Authors :
Presenting Author: Friedhelm C Schmitt, MD – University Of Magdeburg
M. Benjamin Larkin, MD – Children’s Hospital, Baylor College of Medicine, Houston, Texas, USA; Anthony Allam, Student – Children’s Hospital, Baylor College of Medicine, Houston, Texas, USA; Irfan Ali, MD – Dpt. of Neurology and Developmental Neuroscience, Texas Children's Hospital, Baylor College of Medicine, Houston, Texas, USA; James Riviello, MD – Dpt. of Neurology and Developmental Neuroscience, Texas Children's Hospital, Baylor College of Medicine, Houston, Texas, USA; Angus Wilfong, MD – Dpt. of Pediatric Neurology, Phoenix Children's Hospital. University of Arizona. Phoenix, Arizona, USA; Howard Weiner, MD – Division of Pediatric Neurosurgery, Dpt. of Neurosurgery & Children’s Hospital, Baylor College of Medicine, Houston, Texas, USA; Sandi Lam, MD – Department of Neurological Surgery, McGaw Medial Center of Northwestern University, Chicago, IL, USA; Division of Pediatric Neurosurgery, Ann & Robert H Lurie Children's Hospital of Chicago, Chicago, IL, USA; Daniel Curry, MD – Division of Pediatric Neurosurgery, Dpt. of Neurosurgery & Children’s Hospital, Baylor College of Medicine, Houston, Texas, USA
Rationale:
MRgLITT is well established minimal invasive surgical procedure in drug resistant focal epilepsy, especially for temporal lobe epilepsy (TLE)[1, 5]. However, only single cases of pediatric patients have been reported in larger series [1, 2]. Pediatric temporal lobe epilepsies (pedTLE) are unique and clearly distinguishable from adult cases [4] characteristics in terms of the epileptic zone, underlying etiologies, comorbidities and consequently require additional localizing (such as stereo-EEG-based-MRgLITT [3]) for surgery to be effective.
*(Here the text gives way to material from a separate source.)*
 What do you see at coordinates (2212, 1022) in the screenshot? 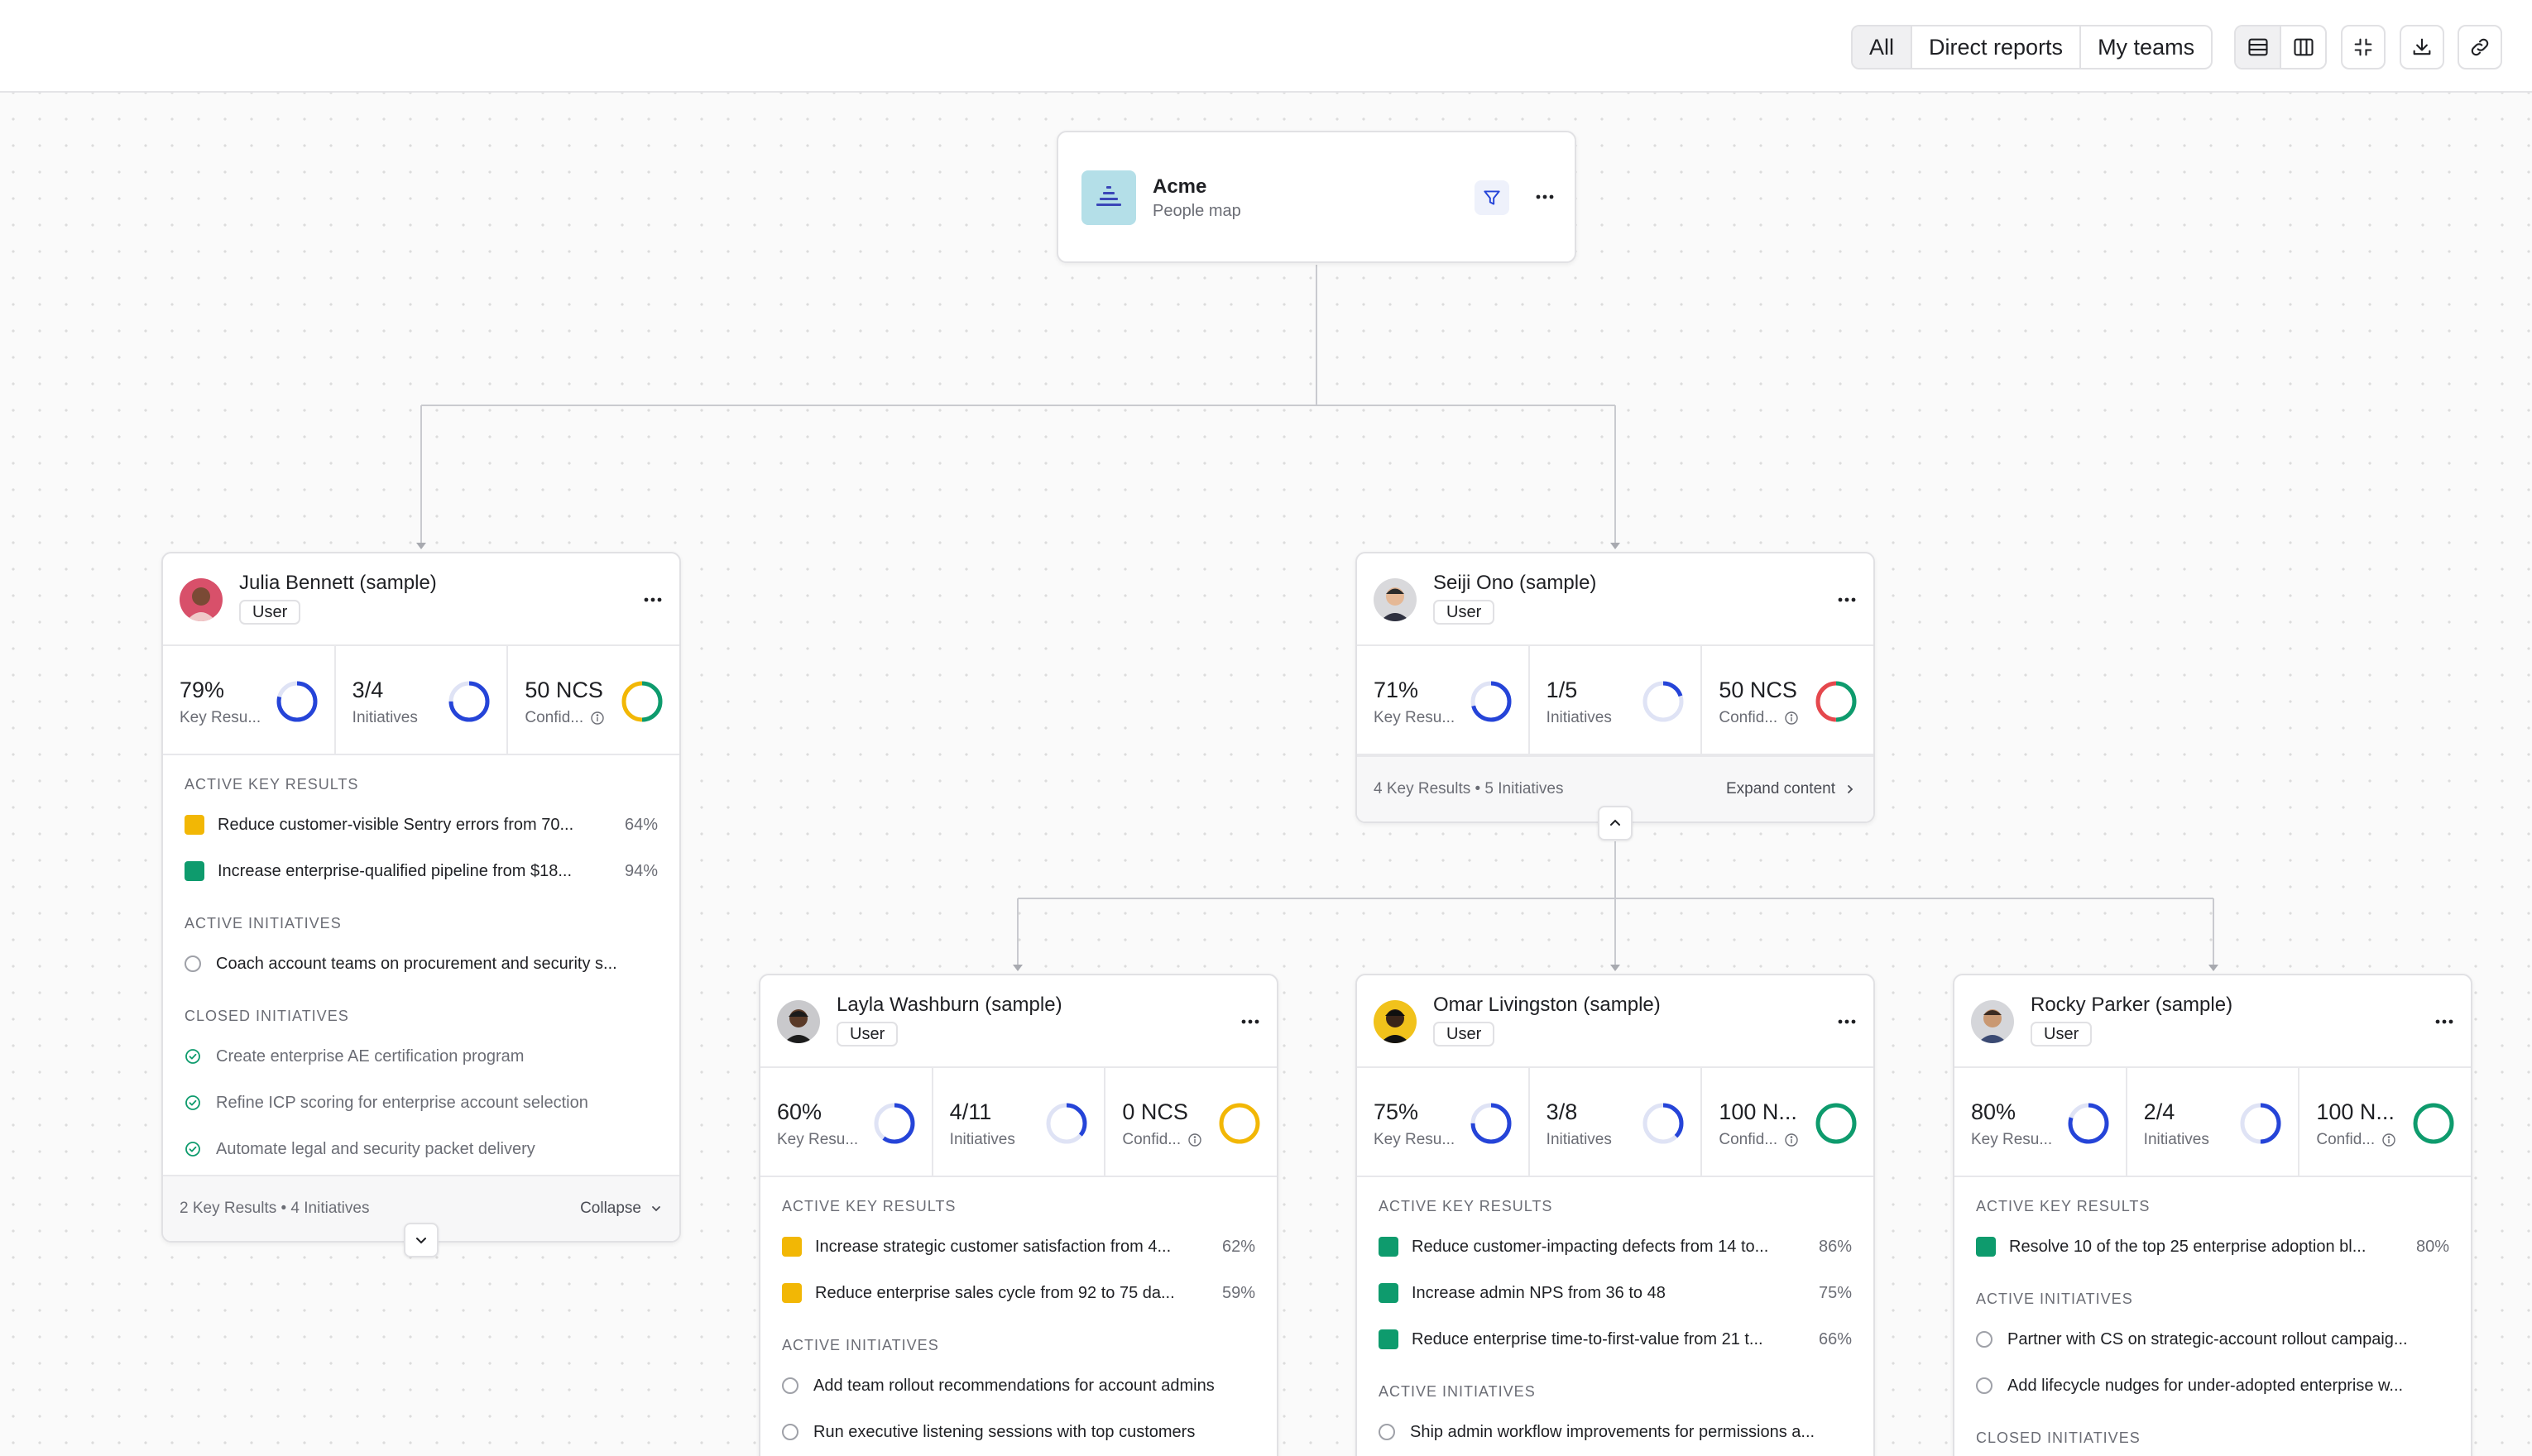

We report on seizure outcome, surgical and nonsurgical complications in a consecutive series of pedTLE patients from August 2010 to February 2022 in a single referral center for pediatric epilepsy.
Methods:
We analyzed retrospectively all records of all operated patients with pedTLE, standard follow-up (FU) visits were three month, six month and twelve months and every following year post op. The outcome was defined by the Engel-outcome classification.
Results:
All 36 patients were diagnosed drug resistant temporal lobe epilepsy after standard presurgical assessment. Two were lost for FU. From 34 patients (13 female) the age at surgery varied between 3.4 to 20.7 years (mean 14.3 ± 4.8) and epilepsy duration between 0.6 to 20.2 years (mean 8.9 ± 5.3). The number of surgical interventions (all together 41 ablations, 7 resection and 1 RNS-implantation) per patient varied 1 to 3 (median: 1), eighteen patients (52,9 %) required stereo-EEG based MRgLITT.
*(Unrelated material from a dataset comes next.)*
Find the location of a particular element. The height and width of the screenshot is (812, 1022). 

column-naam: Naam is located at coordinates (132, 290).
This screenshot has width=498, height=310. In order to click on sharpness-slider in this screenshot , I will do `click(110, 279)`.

Surgical complications for MRgLITT was transient wound healing (1 patient), headache (1 patient), transient nerve palsy (3 patients), non-functional hemorrhage (2 patients), incomplete ablation (2 patients) and “problematic CSF collection“ (1 patient) (i.e., 17.1% transient and 12.2% permanent complications and 7.3% functionally relevant, here two patients required reablation). Complication for open resections were one functionally relevant infarct and two functionally non-relevant superior quadrantopia (i.e. 0 transient and permanent 42%, however only 14% functionally relevant).
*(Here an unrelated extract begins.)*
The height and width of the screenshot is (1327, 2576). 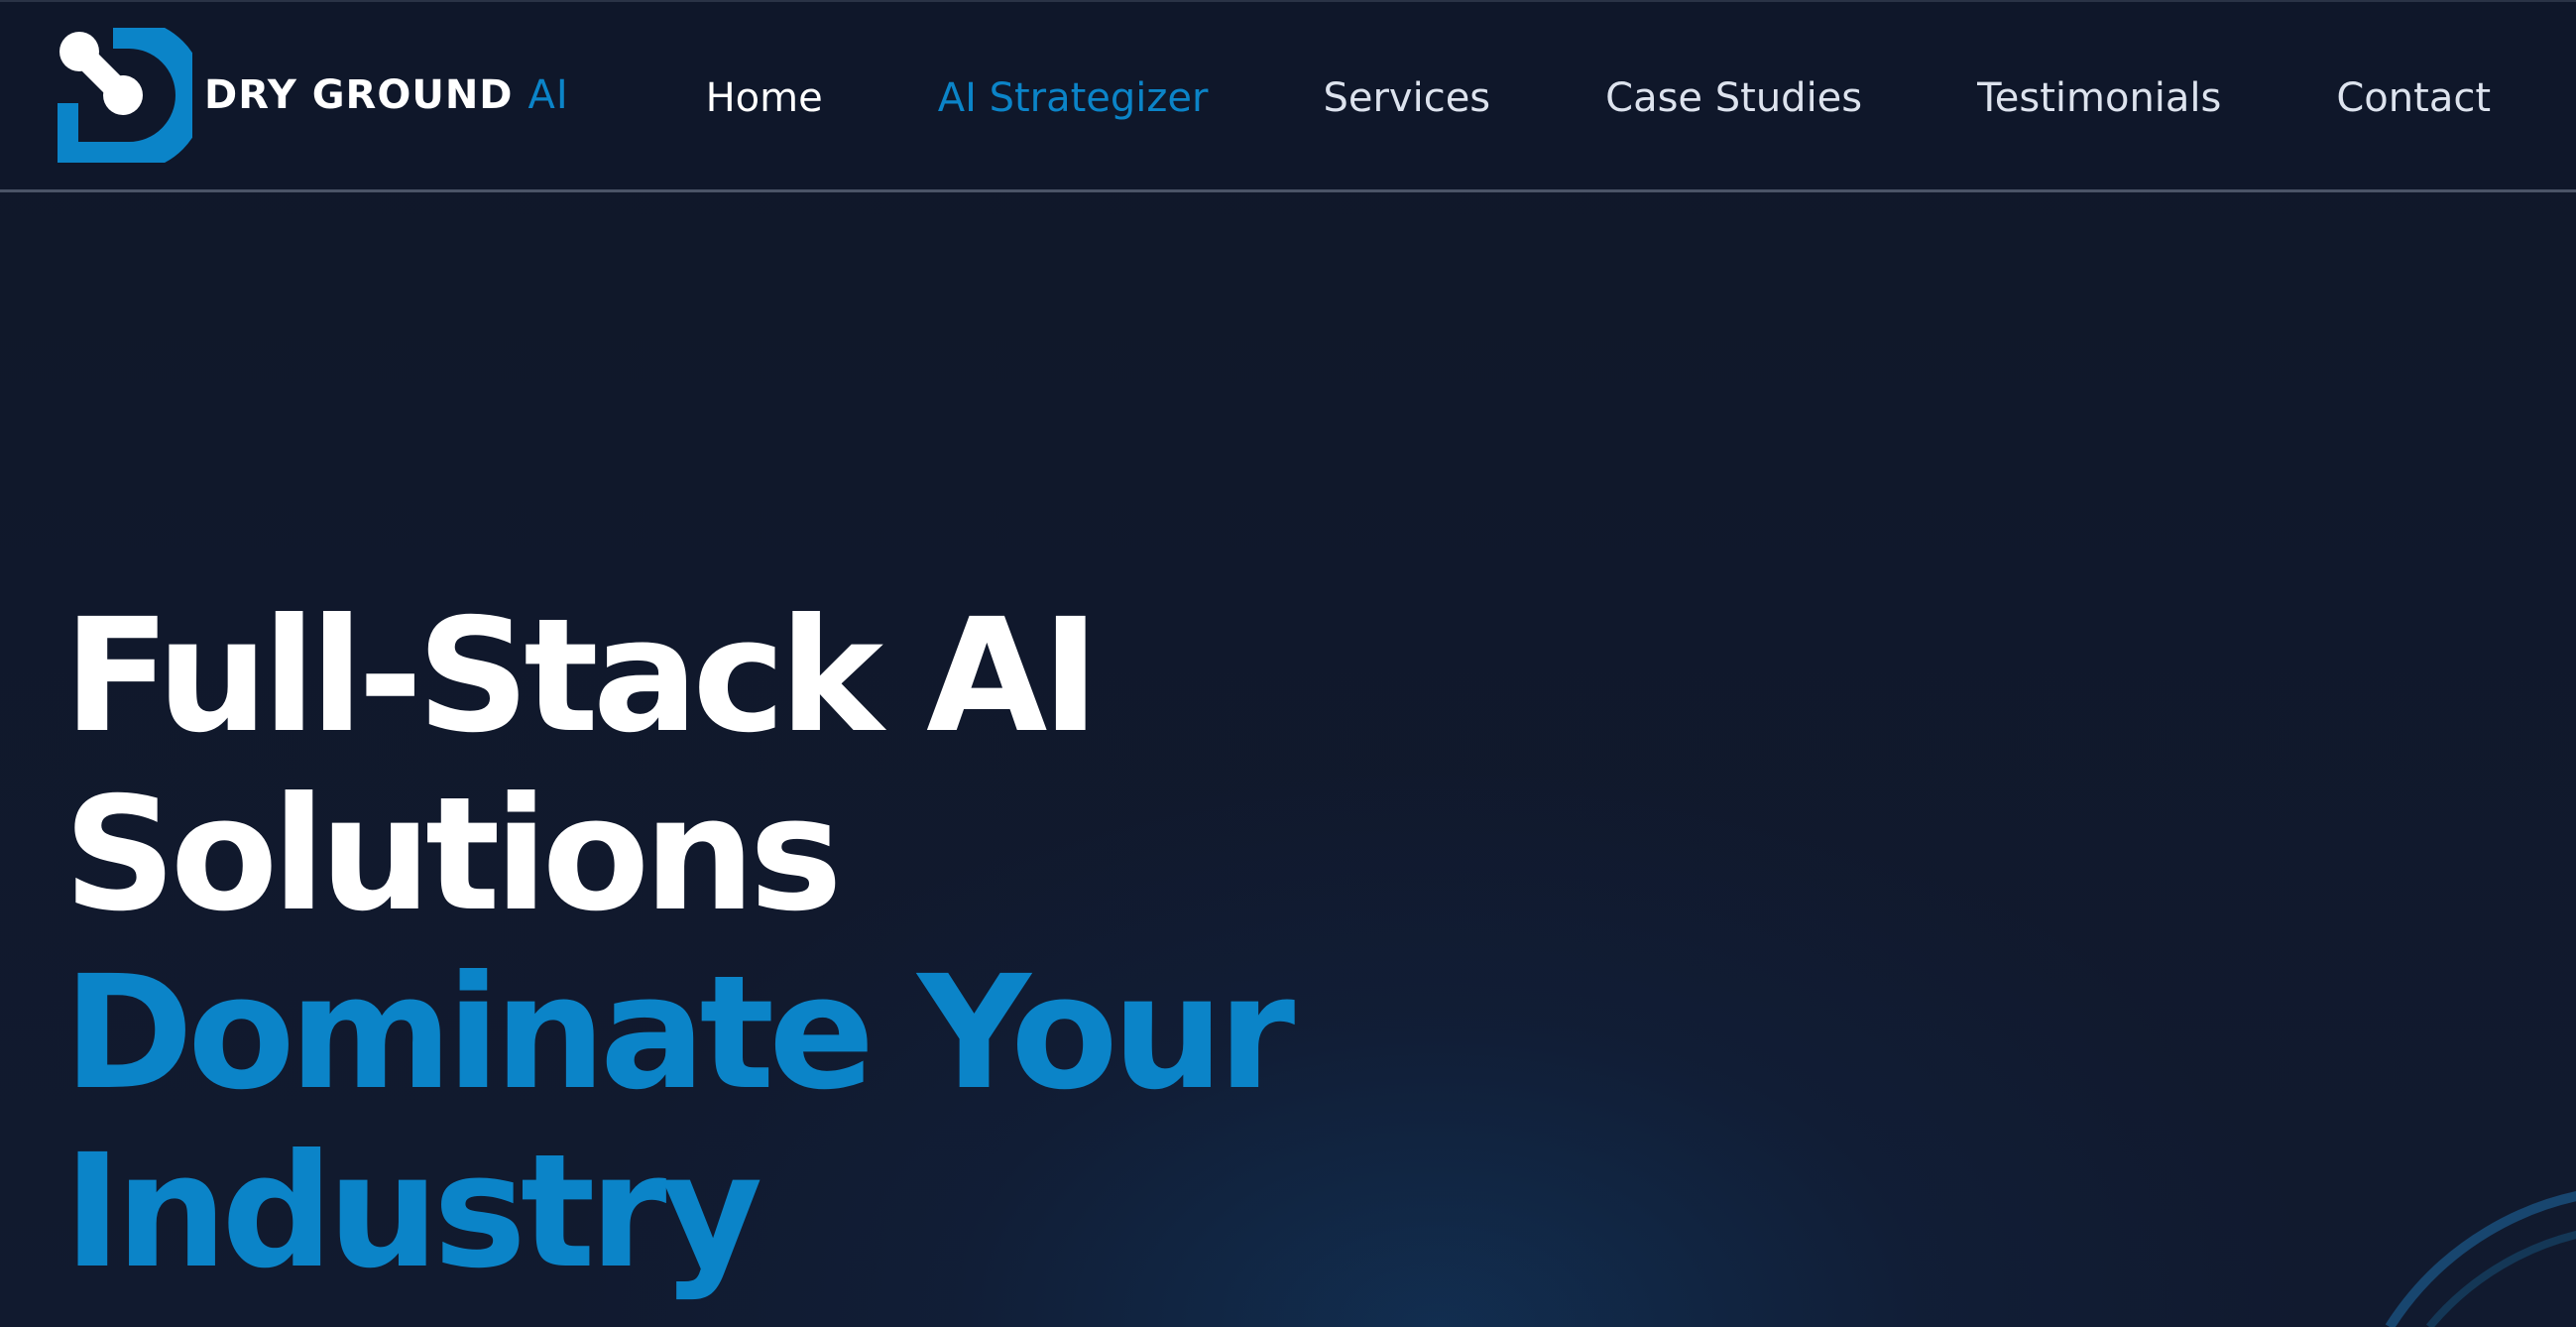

Maximal follow-up period ranged from 1.0 to 9.5 years (median 3.0). Postsurgical seizure outcome was Engel Class I 50%, Engel Class II 12%, Engel Class III 15% and Engel Class IV. 1 year FU, 2 year FU und 5 FU Engel Class I varied between 56%, 59% and 57 % (with 0, 6, and 7 patients lost for follow-up in the respective time period).
Conclusions:
This monocentric study showed a 56% rate of seizure freedom after one year and 50% seizure outcome after a multiple procedure step-by-step approach in the last available follow-up. The concept of stereo-EEG-based-MRgLITT was necessary in more than half of the patients. Increased postsurgical complication rate in resective surgery reflects MRgLITT-superiority for minimal invasiveness in this specific patient group.